The goal of this study, led by Dr Aikaterini Rammou, was to find out more about social relationships and activities of young people who do and do not hear voices, to find out more about voice hearing in young people and better understand when voice hearing might be upsetting for young people, and to hear about the experiences of care / support of young people distressed by hearing voices.
Research implications will focus on informing developmentally appropriate interventions for young people, including those who hear distressing voices.
This research study has now closed for recruitment. We would like to express gratitude to everyone that has contributed, whether by taking part or by supporting young people to take part.
We're pleased to share the findings from this study:
68 young people, between the ages of 14 and 18 took part, all receiving care from Children and Adolescent Mental Health Services (CAMHS) or Early Intervention in Psychosis services (EIP) within Sussex and Hampshire.
- Open access paper: Distress factors of voice-hearing in young people and social relating: Exploring a cognitive-interpersonal voice-hearing mode
- Part of the project results have been published in a scientific magazine. You can read it online for free here
- Here is a summary of the findings.
What this means
- It seems important to pay attention to young people who might rely a lot on their relationship with their voices. This could be a sign that they are having difficulties in their social lives.
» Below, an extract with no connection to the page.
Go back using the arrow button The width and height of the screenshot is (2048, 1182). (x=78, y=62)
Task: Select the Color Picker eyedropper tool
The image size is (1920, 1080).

- Young people who ask for support from mental health services and hear voices could also have negative beliefs about themselves and other people. They could also be going through a tough time with their emotions, such as feeling depressed or anxious. Although they may have had difficulties in the way they connect with others before hearing voices, the voices can make things even more challenging, and they might need help to cope with these experiences.
The AppRoVe study evaluated the psychometric properties of new measures of responding to distressing voices and other people. Several psychological therapies are currently being developed to help people respond more assertively to the distressing voices they hear. Responding assertively means to stand-up for yourself, but in a way that is respectful of the voice or person that you are talking to.
There are currently no reliable questionnaires that measure assertive responding - so we cannot be sure that a therapy is helping people to develop assertive responses.
This study aimed to develop two questionnaires – one that can measure assertive responding to voices, and another that can measure assertive responding to other people. We developed initial drafts of these questionnaires with help from researchers, clinicians and people who hear voices. For us to find out if our questionnaires were good measures, we needed people who heard voices to complete them, along with some other measures.
This research study recruited 402 participants across 14 Mental Health Trusts within the NHS in the UK. We would like to express our gratitude to everyone who contributed to the study.
The findings from the study have been published and can be found here. We have created two questionnaires – one that assesses relating to voices (‘Approve-Voices’) and one that assesses relating to other people (‘Approve-Social’). We are pleased to make the questionnaires available for use by clinicians, researchers and people who hear voices.